RD Congo – La loi autorisant une révision de la Loi fondamentale via une assemblée constituante déclarée conforme à la Constitution | 2424.mg

La République Démocratique du Congo s’achemine vers la facilitation de la révision de sa Constitution. La Cour constitutionnelle de la RDC a déclaré conforme à la Constitution la loi référendaire fixant les conditions d’organisation d’un référendum, mardi. Elle a notamment validé les dispositions autorisant une révision de la Constitution par le biais d’une assemblée constituante suivie d’un référendum en cas de “dysfonctionnement majeur” des institutions. Elle a toutefois assorti sa décision de réserves concernant certains articles du texte.

La Cour « dit conforme à la Constitution », la « loi fixant les conditions du référendum » en RDC, a déclaré mardi à la télévision nationale Dieudonné Kamuleta Badibanga, président de la Cour constitutionnelle. Cette loi référendaire a été adoptée mi-juin par le Parlement, où la majorité présidentielle dispose d’une large majorité.

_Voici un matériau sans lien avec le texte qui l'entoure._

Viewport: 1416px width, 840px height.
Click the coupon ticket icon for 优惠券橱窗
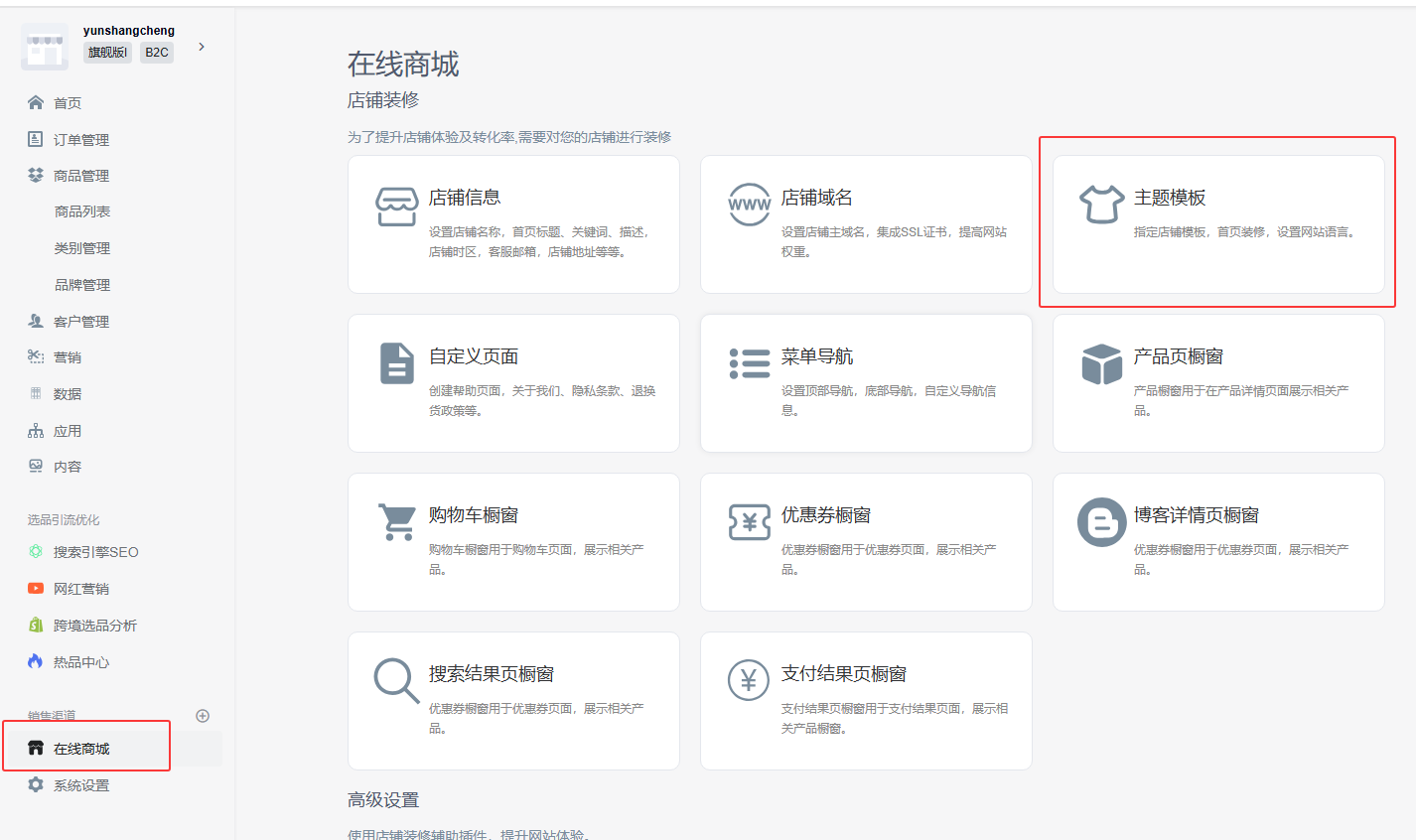(x=749, y=522)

Révision du mandat présidentiel

Parmi les dispositions validées figure celle qui permet au président de la République d’engager une révision constitutionnelle par une assemblée constituante, puis par référendum, lorsqu’un “dysfonctionnement majeur” des institutions est constaté. En revanche, la Cour a émis des réserves sur plusieurs autres articles, notamment celui qui autoriserait le chef de l’État à soumettre à référendum toute question qu’il jugerait “fondamentale”.

Le texte doit être promulgué par le président Félix Tshisekedi pour entrer en vigueur. Cette réforme intervient alors que le débat sur une éventuelle modification de la Constitution suscite des tensions politiques. La Constitution congolaise prévoit que le nombre et la durée des mandats présidentiels ne peuvent faire l’objet d’aucune révision. Début mai, Félix Tshisekedi, au pouvoir depuis 2019 et dont le second mandat s’achève en 2028, avait affirmé ne pas “solliciter un troisième mandat”, tout en déclarant qu’il accepterait si “le peuple” le souhaitait.

Tensions politiques

L’opposition, qui s’est regroupée ces derniers mois contre cette réforme, estime que le projet ouvre la voie à une remise en cause des dispositions constitutionnelles encadrant les mandats présidentiels. Une manifestation prévue le 22 juillet contre le projet a finalement été reportée après l’annonce par les autorités de l’organisation prochaine d’un dialogue national, dont les modalités n’ont pas encore été précisées.

Les tensions politiques se sont déjà traduites par des violences. Le 12 juin, un rassemblement de l’opposition à Kinshasa a été dispersé. Des affrontements entre militants pro-gouvernement, opposants et forces de l’ordre ont fait plusieurs blessés, tandis que les Nations unies ont indiqué qu’au moins un manifestant avait été tué.